November 15, 2019
Big data and health

Big data and health

The digital health revolution is here. Innovations include not only the collection and analysis of electronic health records and personal genomes, but also diverse physiological and molecular measurements in individuals at a level that has not previously been possible. Our recent studies, in which we deep-profiled 109 people for a median of nearly 3 years and made 49 major health discoveries (67 if hypertension is included) affecting 53 people, shows the value of big data and active monitoring. Many health discoveries involved disease risk prediction from genome sequencing, but most involved early detection of disease before symptom onset. Many of these findings were highly impactful, such as early detection of cardiomyopathy, lymphoma, and two precancerous conditions (monoclonal gammopathy of undetermined significance and smoldering myeloma).  However, the health data revolution is just beginning as more direct-to-consumer devices that measure health information become available (eg, electrocardiogram monitors for smart watches and blood pressure cuffs),  omics measurements become more sensitive and facile, and new imaging technologies emerge.

How effectively society as a whole is able to capitalise on big data in health care will depend, in part, on how well these data are integrated and communicated to clinicians and the public. It will be important to have digital health information collected in a format that clinicians and consumers can easily interpret and query. Much has been written about the shortcomings of electronic health record systems.

Improvements in such systems for clinicians’ purposes and a new commitment to sharing personal digital health information with consumers are needed.

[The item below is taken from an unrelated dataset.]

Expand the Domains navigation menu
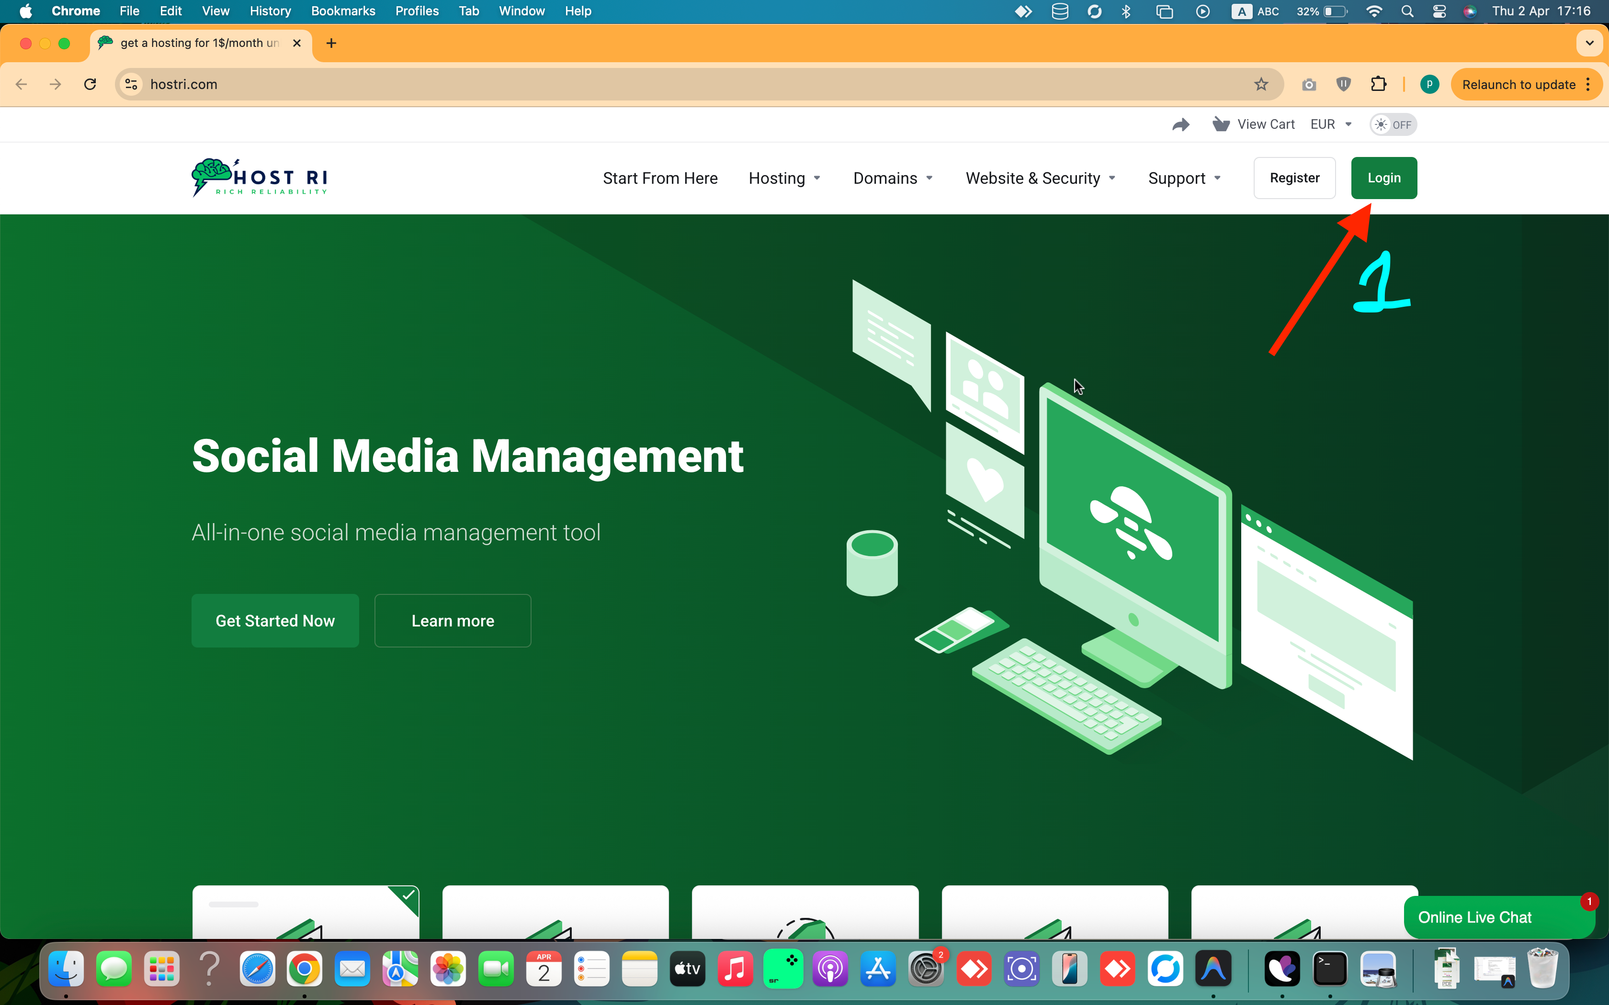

Currently, much of health information is organised around systems—eg, cardiovascular, gastrointestinal, and neurological. However, we expect that health information can also be organised according to underlying human molecular biology, and this might lead to novel health management approaches. For example, much as molecular information is grouped into networks based on interaction (physical or other) and co-expression data, digital health data might be grouped into entirely new interactive entities that might enable more efficient diagnoses and help to optimise disease management strategies (figure). The organisation of health information into interactive clusters and other novel methods for stratifying health data will complement existing approaches and potentially lead to improvements in health care. Tumour agnostic therapies in oncology represent early evidence of how the health-care paradigm might shift as health data management matures. We expect that there will be an important role for artificial intelligence in health data organisation and interpretation, with the caveat that clinical applications will need to be subject to rigorous validation procedures.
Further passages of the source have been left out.